• **Work item**
Restate the entries below word for word, leaving nothing out.

• **Provided data**
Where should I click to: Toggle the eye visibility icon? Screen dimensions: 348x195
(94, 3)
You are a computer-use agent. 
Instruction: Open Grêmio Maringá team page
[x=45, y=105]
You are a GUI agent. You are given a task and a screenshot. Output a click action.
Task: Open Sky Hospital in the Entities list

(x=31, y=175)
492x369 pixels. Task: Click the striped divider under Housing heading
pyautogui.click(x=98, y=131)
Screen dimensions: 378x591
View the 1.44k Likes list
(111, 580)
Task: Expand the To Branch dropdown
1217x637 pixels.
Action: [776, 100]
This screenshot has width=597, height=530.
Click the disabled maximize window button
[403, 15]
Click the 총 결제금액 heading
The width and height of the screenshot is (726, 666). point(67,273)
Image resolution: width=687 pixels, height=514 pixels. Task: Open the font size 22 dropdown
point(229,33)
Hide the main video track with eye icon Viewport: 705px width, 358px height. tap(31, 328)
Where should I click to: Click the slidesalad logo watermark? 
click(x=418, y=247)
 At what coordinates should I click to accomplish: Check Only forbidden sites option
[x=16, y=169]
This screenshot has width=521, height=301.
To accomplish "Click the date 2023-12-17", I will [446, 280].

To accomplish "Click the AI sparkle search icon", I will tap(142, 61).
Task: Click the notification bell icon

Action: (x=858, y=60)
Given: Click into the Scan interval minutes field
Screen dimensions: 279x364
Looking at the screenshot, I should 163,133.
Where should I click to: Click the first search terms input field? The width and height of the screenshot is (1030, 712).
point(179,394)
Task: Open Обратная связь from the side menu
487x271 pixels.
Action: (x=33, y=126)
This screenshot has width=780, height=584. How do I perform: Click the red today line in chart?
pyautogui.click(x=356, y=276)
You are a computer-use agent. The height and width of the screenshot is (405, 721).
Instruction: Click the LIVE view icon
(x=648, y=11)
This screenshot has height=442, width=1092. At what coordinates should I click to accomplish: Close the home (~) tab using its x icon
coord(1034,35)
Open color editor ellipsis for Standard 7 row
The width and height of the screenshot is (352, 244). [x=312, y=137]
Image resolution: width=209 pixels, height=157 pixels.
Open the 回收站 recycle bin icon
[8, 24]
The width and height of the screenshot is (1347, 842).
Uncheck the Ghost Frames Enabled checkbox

• **Answer**
Where should I click to: Toggle the eye visibility icon? Screen dimensions: 348x195
(94, 3)
You are a computer-use agent. 
Instruction: Open Grêmio Maringá team page
[x=45, y=105]
You are a GUI agent. You are given a task and a screenshot. Output a click action.
Task: Open Sky Hospital in the Entities list

(x=31, y=175)
492x369 pixels. Task: Click the striped divider under Housing heading
pyautogui.click(x=98, y=131)
Screen dimensions: 378x591
View the 1.44k Likes list
(111, 580)
Task: Expand the To Branch dropdown
1217x637 pixels.
Action: [776, 100]
This screenshot has width=597, height=530.
Click the disabled maximize window button
[403, 15]
Click the 총 결제금액 heading
The width and height of the screenshot is (726, 666). point(67,273)
Image resolution: width=687 pixels, height=514 pixels. Task: Open the font size 22 dropdown
point(229,33)
Hide the main video track with eye icon Viewport: 705px width, 358px height. tap(31, 328)
Where should I click to: Click the slidesalad logo watermark? 
click(x=418, y=247)
 At what coordinates should I click to accomplish: Check Only forbidden sites option
[x=16, y=169]
This screenshot has width=521, height=301.
To accomplish "Click the date 2023-12-17", I will [446, 280].

To accomplish "Click the AI sparkle search icon", I will tap(142, 61).
Task: Click the notification bell icon

Action: (x=858, y=60)
Given: Click into the Scan interval minutes field
Screen dimensions: 279x364
Looking at the screenshot, I should 163,133.
Where should I click to: Click the first search terms input field? The width and height of the screenshot is (1030, 712).
point(179,394)
Task: Open Обратная связь from the side menu
487x271 pixels.
Action: (x=33, y=126)
This screenshot has width=780, height=584. How do I perform: Click the red today line in chart?
pyautogui.click(x=356, y=276)
You are a computer-use agent. The height and width of the screenshot is (405, 721).
Instruction: Click the LIVE view icon
(x=648, y=11)
This screenshot has height=442, width=1092. At what coordinates should I click to accomplish: Close the home (~) tab using its x icon
coord(1034,35)
Open color editor ellipsis for Standard 7 row
The width and height of the screenshot is (352, 244). [x=312, y=137]
Image resolution: width=209 pixels, height=157 pixels.
Open the 回收站 recycle bin icon
[8, 24]
The width and height of the screenshot is (1347, 842).
Uncheck the Ghost Frames Enabled checkbox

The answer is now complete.